Cellular service is booming; subscriber numbers grew nearly 10 percent from 2002 to 2003, according to trade group Cellular Telecommunications & Internet Association. Mobile operators are working to keep up with the escalating demands on their networks from a capacity, density and geographic standpoint;
CTIA reports the number of cell sites grew 17 percent from 2002 to 2003. As they expand, mobile operators are being targeted by wireline carrier's carriers offering next-generation answers to growing backhaul requirements.
"We have said for the past two years that these wireless providers' requirements for backhaul [are] going to explode.
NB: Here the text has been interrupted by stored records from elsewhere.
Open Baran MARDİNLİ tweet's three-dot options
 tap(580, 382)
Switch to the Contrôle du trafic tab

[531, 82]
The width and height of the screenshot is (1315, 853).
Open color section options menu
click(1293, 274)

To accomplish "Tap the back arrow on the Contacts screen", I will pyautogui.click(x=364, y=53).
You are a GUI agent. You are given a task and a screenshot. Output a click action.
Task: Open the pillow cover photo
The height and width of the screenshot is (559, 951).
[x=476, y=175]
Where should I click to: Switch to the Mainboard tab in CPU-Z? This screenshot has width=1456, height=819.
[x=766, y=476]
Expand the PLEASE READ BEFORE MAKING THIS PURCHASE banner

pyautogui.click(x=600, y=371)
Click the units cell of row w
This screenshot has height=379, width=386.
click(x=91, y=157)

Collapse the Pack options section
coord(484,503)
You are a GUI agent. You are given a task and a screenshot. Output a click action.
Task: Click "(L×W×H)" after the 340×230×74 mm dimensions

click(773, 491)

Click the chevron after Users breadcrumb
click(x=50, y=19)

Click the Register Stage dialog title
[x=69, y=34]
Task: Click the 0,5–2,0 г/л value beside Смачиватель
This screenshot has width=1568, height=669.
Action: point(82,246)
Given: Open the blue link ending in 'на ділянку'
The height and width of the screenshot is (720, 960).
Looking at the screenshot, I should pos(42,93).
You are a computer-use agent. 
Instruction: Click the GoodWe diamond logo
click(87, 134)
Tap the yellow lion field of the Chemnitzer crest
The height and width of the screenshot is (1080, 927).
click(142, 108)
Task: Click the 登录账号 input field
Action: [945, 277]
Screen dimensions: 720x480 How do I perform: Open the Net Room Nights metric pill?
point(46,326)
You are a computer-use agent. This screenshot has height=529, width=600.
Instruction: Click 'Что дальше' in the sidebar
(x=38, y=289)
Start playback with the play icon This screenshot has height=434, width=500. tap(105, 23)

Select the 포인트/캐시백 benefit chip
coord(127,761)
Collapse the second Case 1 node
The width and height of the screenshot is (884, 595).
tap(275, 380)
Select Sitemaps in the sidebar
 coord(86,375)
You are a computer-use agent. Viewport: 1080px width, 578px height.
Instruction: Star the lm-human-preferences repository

We are seeing that take place right now," says Todd Vecchio, co-founder and executive vice president of sales for Global Internetworking Inc., a facilities-neutral carrier. "Everybody's consumption of bandwidth is going to triple or quadruple at least over the next year or two just from the individual cell user. I think there is a major bandwidth requirement moving forward for the wireless providers."
Indeed, wireless minutes of use were up about 30 percent in 2003 compared with previous year, CTIA reports.
Global Internetworking is addressing the infrastructure buildout frenzy with a service called Wireless Rapid Response it unveiled in March at the CTIA Wireless 2004 exhibition in Atlanta. The service offers wireless carriers access to its pop2pop.com database of about 1,450 facilities-based carriers as well as its project managers to design and provision backhaul solutions.
While wireless providers are in a race to roll out upgraded infrastructure, Wireless Rapid Response offers them a quicker way to meet their backhaul needs, says Andrew Goldsmith, vice president of marketing and sales for Global Internetworking. He says the offer addresses several challenges to speedy deployment, such as knowledge of available providers, available capacity and experienced provisioning teams.
Without someone focused on the task, mobile operators "can spend a lot of time spinning their wheels or buying at disadvantageous rates or timetables," he says.
Goldsmith says fulfilling the backhaul requirement from the cell tower to the backbone often is one line item on an engineering team's to-do list and typically is not a centralized function handled at the corporate level.
Wireless Rapid Response enables wireless companies to get price quotes in real time and work with a project manager to set up the best circuit for their primary or diverse route needs. "When you are working in these very rural areas, it can take weeks, if not months, to get feedback from the facilities-based carriers to see if they even have capacity. We can do that in a matter of seconds," says Vecchio.
He adds that pop2pop.com also helps lower costs. "We mitigate mileage costs by identifying the most efficient route. In turn, by doing that, we are identifying more quickly where capacity does and does not exist." This is important as new backhaul builds can delay deployment by months.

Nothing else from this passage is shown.